There are two great traditions surrounding the presenting of the Stanley Cup. One is the parade with the Cup in the city which houses the winning team, and the other is every member of staff, at least above skate-sharpener level, getting to take the Cup home for a day to do with what he or she wishes, as long as it isn't "climb inside and ride it down a muddy hill while throwing the empties over your shoulder."

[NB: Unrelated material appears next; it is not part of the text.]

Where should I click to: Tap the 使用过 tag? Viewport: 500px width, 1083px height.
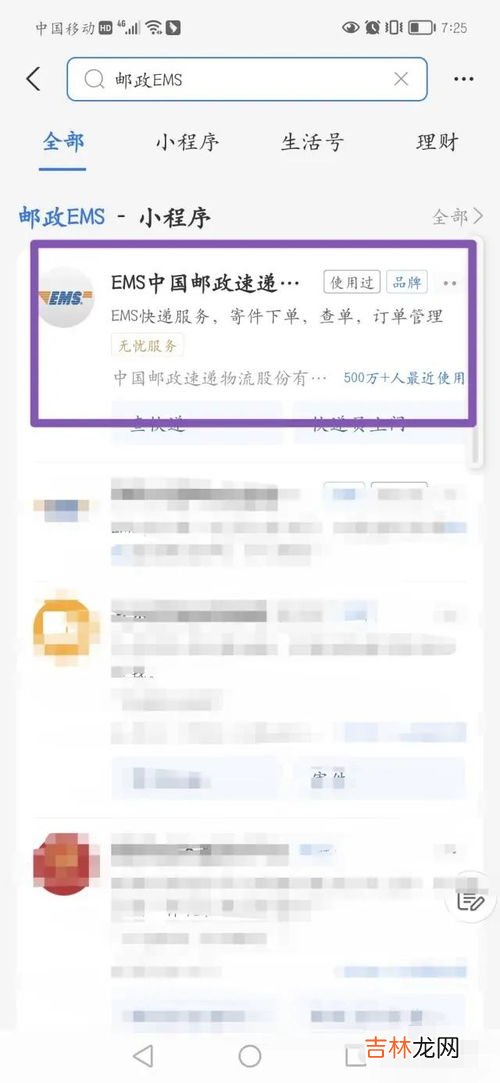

There is, however, a third, and it has to do with not being given the Cup, as the Tampa Bay Lightning are experiencing now. It is the ritual listing of the specific injuries that helped prevent the losing team from being the winning team. It is as old as the Cup tour, makes a mockery of the upper body/lower body nonsense first begun by the sainted Pat Quinn back in the day, and reminds us all that hockey at the highest level is literally reserved for that rarest of athletes—the fast-skating, dexterous, devil-may-care nutcase.
It seems like whining, and maybe it is in that uniquely Canadian look-what-we-did-ourselves-for-the-good-of-the-side way. But the Lightning didn't invent it, change it, or perfect it. Hockey is tradition, and stacking up the surgical gurneys like Thursday afternoon traffic is just what they do to remind everyone that hockey hurts like a bastard.
From The Athletic's Joe Smith, the Litany Of Limbs:
- Brayden Point suffered a "significant" tear in his quad muscle.
- Nikita Kucherov incurred an MCL injury.
- Anthony Cirelli suffered an AC joint sprain that may require surgery.
- Pierre-Edouard Bellemare played through a meniscus injury suffered before the playoffs.
- Ryan McDonagh had a "mangled" finger.
- Brandon Hagel fractured his foot in the Florida series.
- Nick Paul has a shoulder AC joint sprain and an MCL sprain.
- Corey Perry has an AC joint sprain injury to go with Paul's.
This is neither long or short by postseason post-mortem standards—about 40 percent of the usual active roster. It's just done so that the fans can feel more like their lads gave it their all, more than their all, and would have given even more than more of their all if they'd have been given the chance.
NBA postseason tradition, on the other hand, is a parade for the winners and then burning train cars of money in pursuit of players who used to be content letting other people be the general manager, like Kevin Durant, used to be great, like John Wall, or used to be normal, like Kyrie Irving. Free agency is the spackle that binds NBA fans when there is no NBA. The NHL's offseason glue is filling out medical forms while the Cup goes to Denver's Civic Center Plaza, and from there to Calgary and Cranbrook and Kempele and Klagenfurt.
We are assured that they all heal in time to do the same frightful nonsense next year, diving in front of 100-mph shots and leading with their faces and giving and getting two-handers across the arms and being bull-charged from behind while looking the other way. And all those injuries are top secret until the moment comes when they are out of games and the Litany Of Limbs can be read out again—all the dislocated ears and prolapsed faces and shredded femurs and penicillin-resistant hoof-in-mouth and Dutch elm disease that reminds us that in hockey if you're not hurtin', you're shirkin'.
Which, to salute the new ethereal Kyrie Irving as he continues to orbit his home planet, isn't normal.